Sen. Mike Lee (R-Utah), one of the original sponsors of the Electronic Communications Privacy Act Amendments Act of 2015, withdrew the bill today from the Senate Judiciary Committee's agenda after a proposed amendment threatened to override one of the key tenets of the proposed legislation.

Also known as the Email Privacy Act, the original legislation recently passed 419-0 in the House, and was designed to change current law so that government investigators would be required to obtain a search warrant before compelling tech companies to turn over customers' electronic communications, even if the records are more than 180 days old. But an amendment recently introduced by Sen. John Cornyn (R-Texas) would have granted exceptional powers to the FBI to continue making these requests via national security letters.
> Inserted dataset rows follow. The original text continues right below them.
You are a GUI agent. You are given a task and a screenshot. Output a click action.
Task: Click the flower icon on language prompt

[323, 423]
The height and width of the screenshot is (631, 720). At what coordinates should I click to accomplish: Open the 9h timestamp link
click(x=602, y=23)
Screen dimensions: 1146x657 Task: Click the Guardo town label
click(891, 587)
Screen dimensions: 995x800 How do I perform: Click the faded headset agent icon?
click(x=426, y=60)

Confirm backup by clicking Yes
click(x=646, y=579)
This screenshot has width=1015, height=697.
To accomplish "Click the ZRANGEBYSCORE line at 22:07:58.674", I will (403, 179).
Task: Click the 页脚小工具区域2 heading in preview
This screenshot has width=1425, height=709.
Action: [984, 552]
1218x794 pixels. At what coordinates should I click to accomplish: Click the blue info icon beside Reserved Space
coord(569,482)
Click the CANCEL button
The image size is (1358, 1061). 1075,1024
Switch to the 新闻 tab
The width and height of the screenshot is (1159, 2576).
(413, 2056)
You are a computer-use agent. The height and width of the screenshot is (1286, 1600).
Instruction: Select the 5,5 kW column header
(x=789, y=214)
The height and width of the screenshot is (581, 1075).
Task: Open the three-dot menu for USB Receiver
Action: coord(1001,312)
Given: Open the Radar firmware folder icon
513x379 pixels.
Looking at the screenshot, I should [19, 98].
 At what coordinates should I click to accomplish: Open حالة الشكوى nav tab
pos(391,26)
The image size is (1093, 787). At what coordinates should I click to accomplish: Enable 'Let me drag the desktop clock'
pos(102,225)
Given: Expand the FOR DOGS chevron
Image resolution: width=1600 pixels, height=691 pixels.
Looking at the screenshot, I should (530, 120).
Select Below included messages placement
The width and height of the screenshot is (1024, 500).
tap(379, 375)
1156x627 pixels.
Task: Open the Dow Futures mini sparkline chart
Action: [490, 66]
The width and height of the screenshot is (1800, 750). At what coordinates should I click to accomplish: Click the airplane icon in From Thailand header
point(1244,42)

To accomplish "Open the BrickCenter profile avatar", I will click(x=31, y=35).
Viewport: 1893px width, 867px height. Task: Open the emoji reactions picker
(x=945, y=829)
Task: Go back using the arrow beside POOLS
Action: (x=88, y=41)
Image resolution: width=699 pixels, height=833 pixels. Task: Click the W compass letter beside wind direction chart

“Such an expansion would swallow up the protections this bill offers to the American people. While there are other concerns we had hoped to negotiate, the national security letter amendment is something I cannot in good conscience have attached to this bill,” wrote Lee in a statement explaining why he pulled the legislation.”

Adam Brandon, CEO of conservative, libertarian group FreedomWorks, said in a statement sent to, “It's disappointing that the important reforms contained in ECPA have been derailed by a handful of senators who are trying to use this vital legislation to undermine Americans' privacy by expanding the FBI's ability to access communications without a warrant.”

Cornyn, however, defended his position. “It strikes me as odd,” he said, according to a report by Morning Consult. “I believe the amendment enjoys the support of the majority of this committee.”